RSS is out of order? The whole system is out of order!

Wednesday, September 15, 2004

Summary

RSS doesn't scale. As blogs and RSS aggregators get more popular, they overwhelm web servers. The kind folks who run weblogs.asp.net and blogs.msdn.com were getting slammed for bandwidth and made a bad decision - they chopped all RSS feeds all posts to 500 characters, and the aggregated web page feed to 500 characters, unformatted.

After a lot of complaints, they've enabled HTTP compression and gone back to full text in the RSS feeds and 1250 characters on the main page feed. It's not what it was - the RSS only lists the last 25 posts, and site only shows 25 posts trimmed to 1250 characters with no links to the individual blogs - but it's a lot better. I think compression may just be a stopgap, though, so I'd like to suggest some next steps. I'll start with a recap of some ideas others have talked about, throw in a gripe about treating community sites like they're "check out my band" web pages, and finish by a modest proposal for a new RSS schema that scales.

Background: RSS Doesnt Scale

Weblogs are becoming an important source of timely information. RSS aggregators have made it possible to monitor hundreds of feeds - weblog and otherwise - without checking them for updates, since the aggregator checks all your feeds for updates at set intervals. This is convenient for end users, and gives authors a way to broadcast their information in near real-time.

The problem is that RSS feeds are an extremely inefficient (i.e. expensive) way of sending updated information. Let's say I had a list of 500 children in a class and you wanted to be informed whenever a new child joined the class. Here's how RSS would do it: you'd call me ever hour and I'd read the entire class roster to you. You'd check them against your list and add the new ones. Now remember that RSS is used for articles, not just names, and it gets a lot worse. The only way to find out that there's nothing new is to pull down the whole feed - headlines, article text, and all.
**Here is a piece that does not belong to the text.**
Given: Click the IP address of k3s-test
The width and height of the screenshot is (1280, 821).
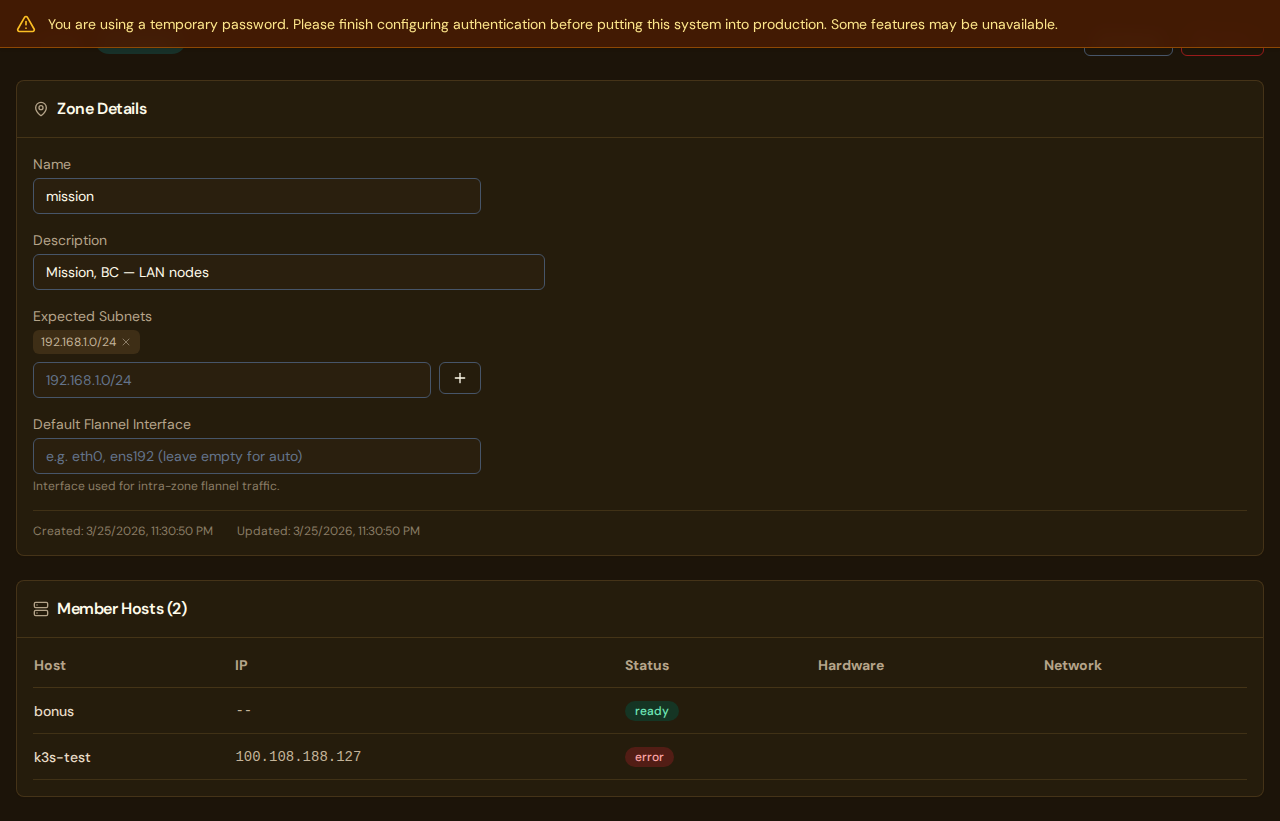Looking at the screenshot, I should tap(298, 756).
There are two possible cases here, and RSS doesn't scale for either of them. If the RSS contents change rarely, I'm downloading the same document over and over, just to verify that it hasn't changed. If the RSS changes frequently, you've probably got an active community which means you've got lots of readers, many of whom may have their aggregators cranked up to higher refresh rates. Both cases have bandwidth efficiency issues.

What's Been Suggested

HTTP Compression

The solution that was taken in this case was HTTP compression. Scott G. has been recommending this for months now; it's good to see it's being implemented now. That's a reasonably simple solution, especially in IIS 6.

Conditional Gets

The next step is most useful for infrequently updated RSS feeds: Conditional Gets. The idea is that you tell the web server what you've got, and it only gives you content if it's changed. Otherwise, it returns a tiny message saying you've already got the latest content. HTTP has included this support since HTTP 1.1. It's the technology that lets your browser cache images, and it makes a lot of sense for RSS.
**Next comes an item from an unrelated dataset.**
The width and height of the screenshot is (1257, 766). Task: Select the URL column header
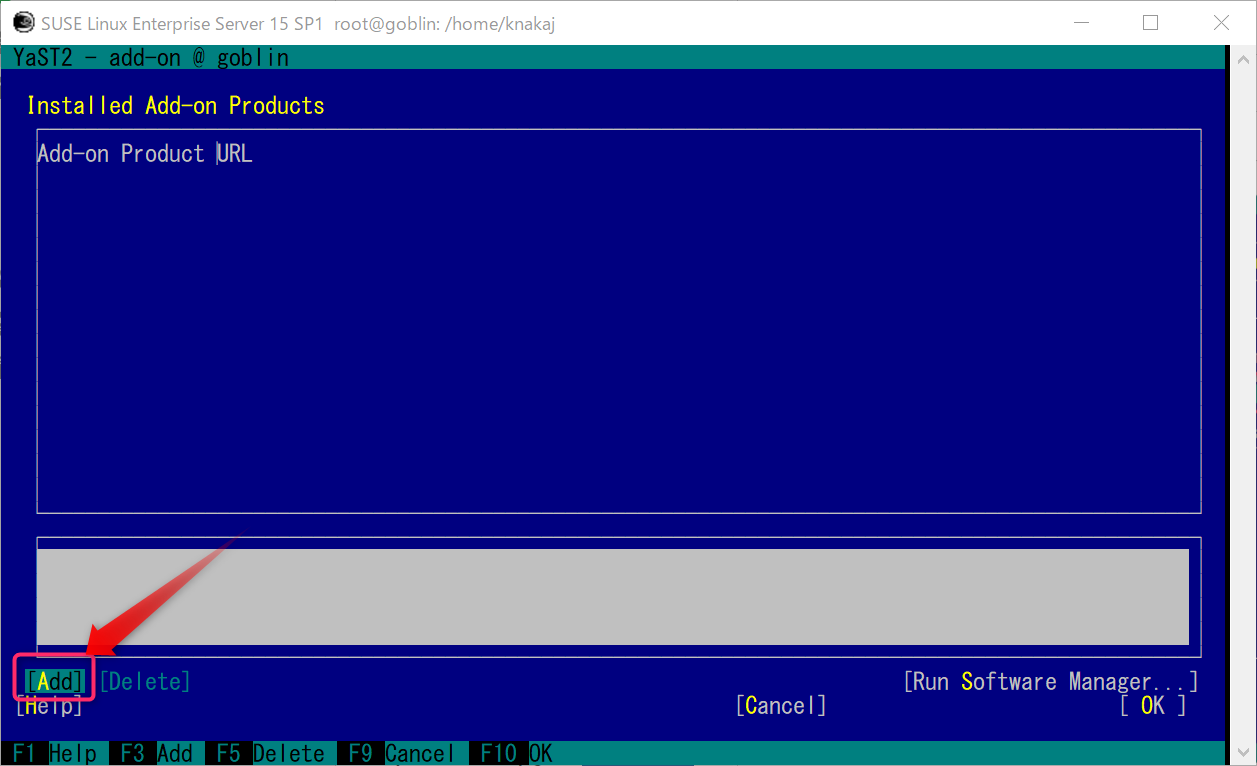236,153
The plumbing of the system invloves HTTP/1.1 Etag, If-None-Match, and If-Modified-Since headers. The ETag (Entity Tag) is just a resource identifier, chosen by the server. It could be a checksum or hash, but doesn't need to be. This isn't hard to implement - the client just needs to save the ETags and send them as If-None-Match headers on the next request for the same resource. The server can check if the client has the latest version of the file and just send them an HTTP 304 if they're current. This has been suggested many times:

http://nick.typepad.com/blog/2004/09/rss_bandwidth_c.html
http://fishbowl.pastiche.org/2002/10/21/http_conditional_get_for_rss_hackers
http://www.pocketsoap.com/weblog/stories/2002/05/0015.html

More on the HTTP headers:
http://msdn.microsoft.com/library/default.asp?url=/library/en-us/act/htm/actml_ref_href.asp
http://www.w3.org/Protocols/rfc2616/rfc2616-sec13.html#sec13.3.4

The HTTP approach can be taken further with a little immagination. Justin Rudd wants customized feeds per user (based on ETag and LastModified, or unique request keys), for example.
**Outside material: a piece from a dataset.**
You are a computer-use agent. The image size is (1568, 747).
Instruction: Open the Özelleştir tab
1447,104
What's Been Done (on weblogs.asp.net)

Well, HTTP Compression did eventually get implemented, but the first fix was to chop the RSS feed to 500 characters and to cut the HTML main feed down to something that was (and still is, in my opinion) barely usable.

What's worse is that this was done with no warning and with no request for suggestions. That kind of support for a growing community site is bad manners and bad business. It's bad manners because it's disrespectful of the effort the authors put into their content, and it's bad business because it drives away both authors and readers. Starting a community site represents a committment to respect and support the community, and that's not what we saw last week.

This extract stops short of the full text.